*** Opening of Data extract ***

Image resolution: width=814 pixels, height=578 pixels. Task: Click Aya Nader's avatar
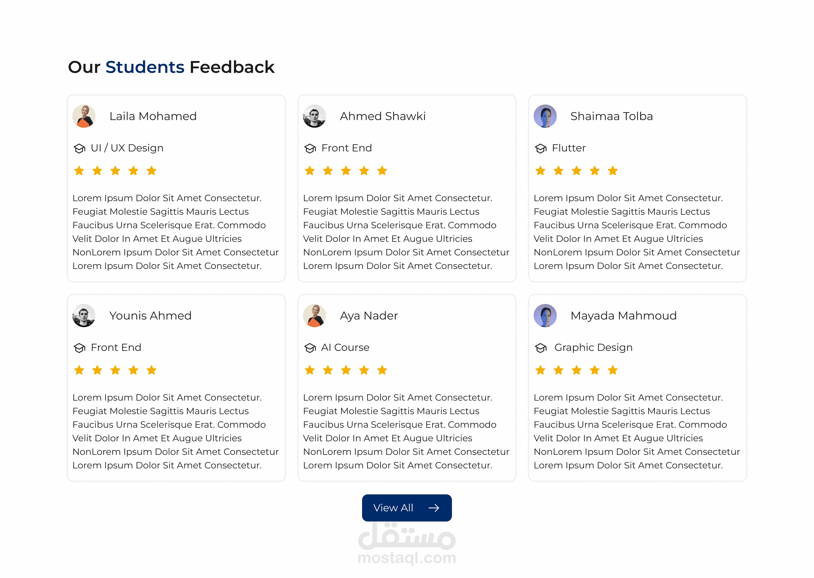pyautogui.click(x=314, y=315)
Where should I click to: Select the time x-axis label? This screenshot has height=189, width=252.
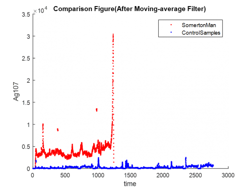tap(130, 183)
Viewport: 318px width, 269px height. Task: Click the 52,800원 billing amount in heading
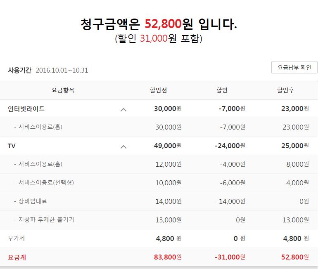coord(168,24)
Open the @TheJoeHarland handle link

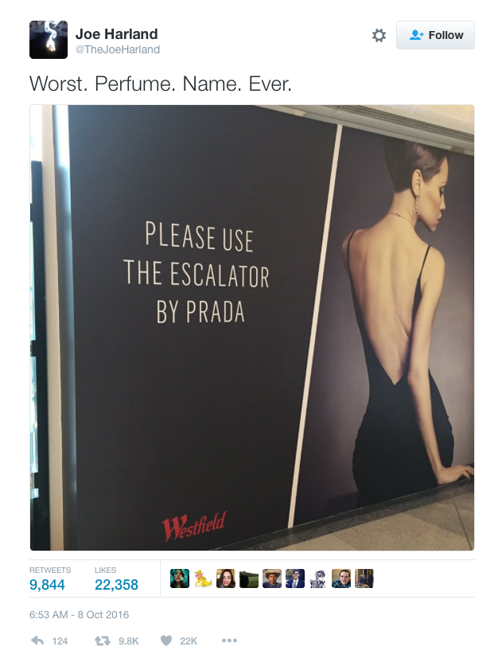118,49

*** Close of Data extract ***

» Task item: Would you return all of the data above word for word, omitting every picture?

» Exercise result:
Image resolution: width=814 pixels, height=578 pixels. Task: Click Aya Nader's avatar
pyautogui.click(x=314, y=315)
Where should I click to: Select the time x-axis label? This screenshot has height=189, width=252.
tap(130, 183)
Viewport: 318px width, 269px height. Task: Click the 52,800원 billing amount in heading
coord(168,24)
Open the @TheJoeHarland handle link

118,49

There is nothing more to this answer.